LA CAJA
Todavía no lo sabía, pero esa era la última vez que recorría la inmensa casa que añoró el resto de su vida. Era muy diferente a cuando estuvo habitada, pero ya entonces casi todos los que la ocuparon habían muerto. Las golondrinas habían ocupado su sitio, una de ellas pasó volando a su lado y la asustó.
Entró con su padre, luego él también se iría con los que ya se habían ido y quizás por eso mismo, por todas esas ausencias, la casa formaría parte de esa añoranza casi dolorosa de un tiempo ya inexistente.
Ese día le pareció todavía aún más grande de que lo era. Por primera vez entró en el comedor bueno, como llamaban habitualmente a aquella estancia a la que jamás, mientras vivieron los que ya no estaban, pudieron entrar los niños. Estaba oscuro, pesadas cortinas cubrían los preciosos balcones cerrados también con postigos de madera. Parecía como si con todo ello quisieran preservar su interior, un interior que por otro lado ya estaba tan muerto, como muertos estaban quienes lo habitaron.
Detrás había una habitación pequeña, una habitación de cuya existencia nunca supo.
-¿Qué era esta habitación, papá?
– Era la de mi hermano.- en su tono se dejaban caer la tristeza y la pesadumbre de un drama todavía cercano y lacerante.
No hizo falta decir más, ni tan siquiera especificar de cual de sus hermanos se trataba. Por eso nunca la había visto. El que en un lejano día fue dueño de esa habitación, había muerto en un accidente que de alguna manera fue el principio del fin de esa familia y de esa casa. Tras él fueron muriendo uno a uno. Primero el abuelo. Se le fue la cabeza y acabó sus días en un manicomio (entonces aún se llamaban así) ciego y loco, como si de una tragedia griega se tratase. Era evidente que su mente huyó incapaz de soportar el dolor que le produjo la muerte de su hijo menor, y que sus ojos se negaron a ver esa nueva realidad que tan poco le gustaba.

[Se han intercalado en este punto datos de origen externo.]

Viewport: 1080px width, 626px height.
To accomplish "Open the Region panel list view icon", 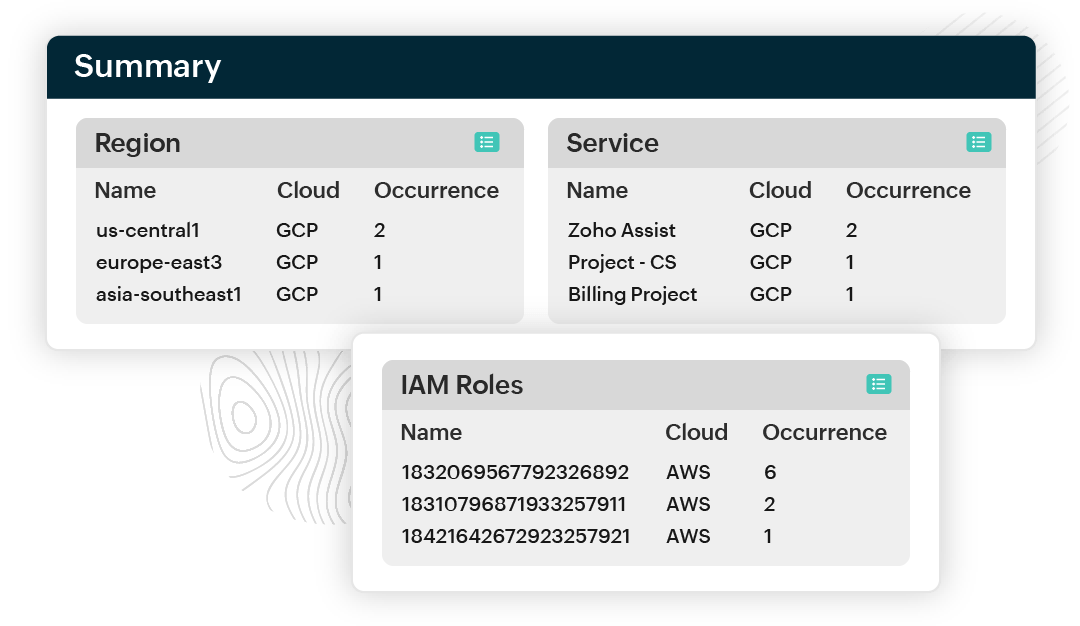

Después fue su mujer. Ella fue más discreta, se fue en silencio, sin hacer ruido, pero aún así su marcha se dejó sentir con la misma intensidad de un tornado, renovando el dolor apenas amortiguado y cayendo sobre un suelo empapado de lágrimas recientes. Por eso todo se quedó a oscuras, por eso no había luz en toda esa oscuridad, ni volvería a haberla nunca. Por eso también, porque la habitación era del menor de los hermanos, ella nunca la había visto. Murió poco después de nacer ella y parece ser que en esa casa los distintos espacios iban desapareciendo según lo hacían sus moradores.
Y fue allí precisamente donde encontró lo que sería lo único que iba a llevarse de esa casa y que la acompañaría el resto de su vida. Una preciosa cajita que sobrevivió al naufragio de aquella gran casa, que un remoto día fue el marco donde una familia creció, vivió, soñó y murió…
A veces miraba aquel pequeño objeto. Parecía como si gracias a él quedara constancia de todo aquello. Y en cierto modo así era. El tiempo había pasado con su manto ceniciento reduciéndolo todo al olvido. No quedaba nada de aquel caserón, ni nadie de los que lo habitaron. Sólo su caja.
Por eso cada vez que la veía recordaba aquel lejano día en que acompañó a su padre a ver los restos de lo que había sido su vida, su vida antes de ella, e incluso antes de él mismo.
Por eso hoy también al levantar la tapadera labrada y mirar en su interior, ese espejo desgastado le devolvió de nuevo esa imagen impresa a fuego en su memoria para siempre, porque quizás ella había sido la depositaria de aquel tiempo ya muerto, porque quizás nada muere del todo mientras alguien lo recuerde.
Sólo cuando ella faltase desaparecería definitivamente, porque ya la caja no traería evocaciones de aquella lejana tarde y de aquel lejano y perdido tiempo. Solo sería la vieja caja donde mamá guardaba viejos recuerdos inservibles.